### WRITTEN PROBLEM:
Show each line of the data below that contains the word "Select".
━━━━━━━━━━
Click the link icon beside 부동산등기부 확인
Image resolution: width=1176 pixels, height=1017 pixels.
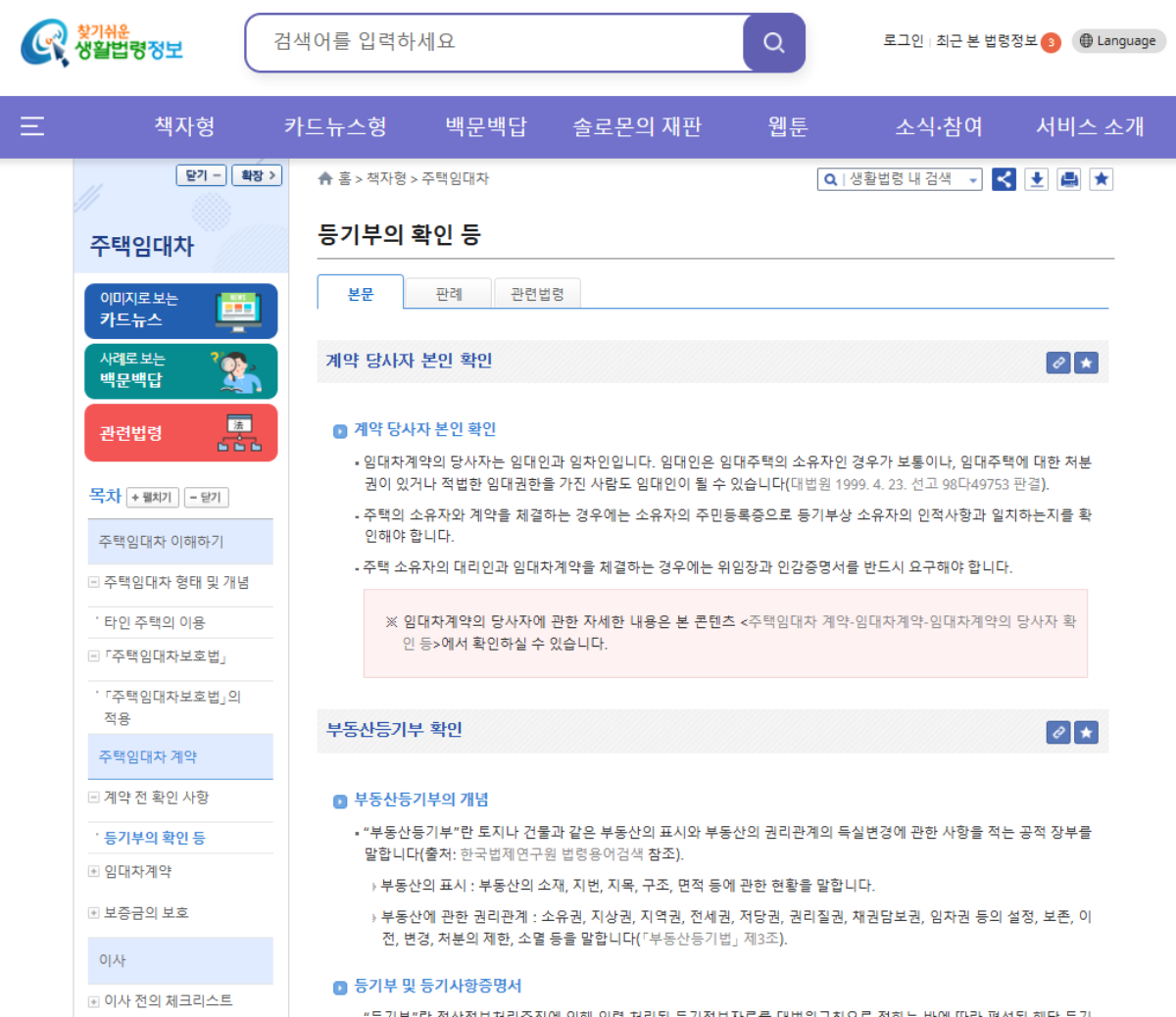pyautogui.click(x=1058, y=732)
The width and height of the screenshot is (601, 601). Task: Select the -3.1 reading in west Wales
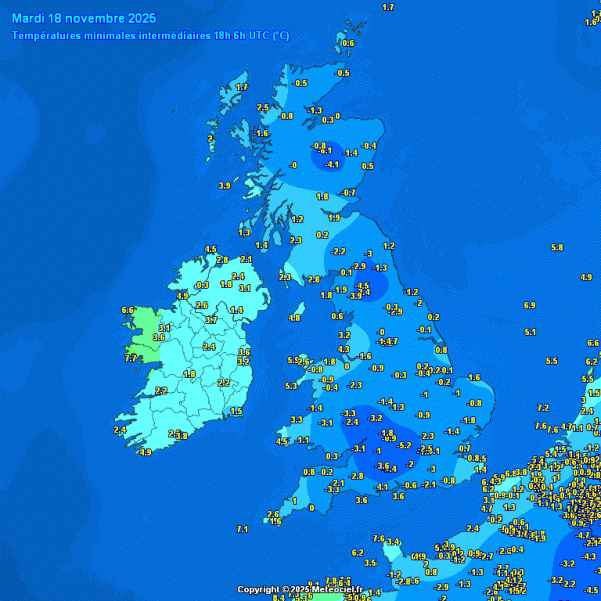click(x=325, y=422)
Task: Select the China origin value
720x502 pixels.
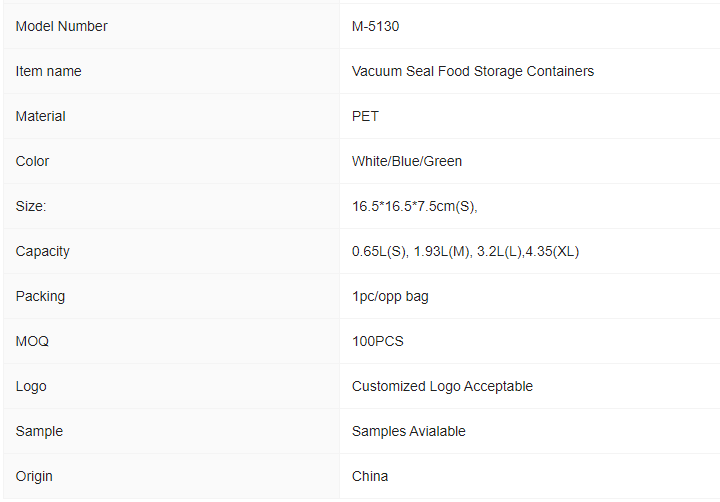Action: pyautogui.click(x=370, y=476)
━━━━━━━━━━
### FULL RESPONSE:
The width and height of the screenshot is (601, 601). Task: Select the -3.1 reading in west Wales
Task: Select the China origin value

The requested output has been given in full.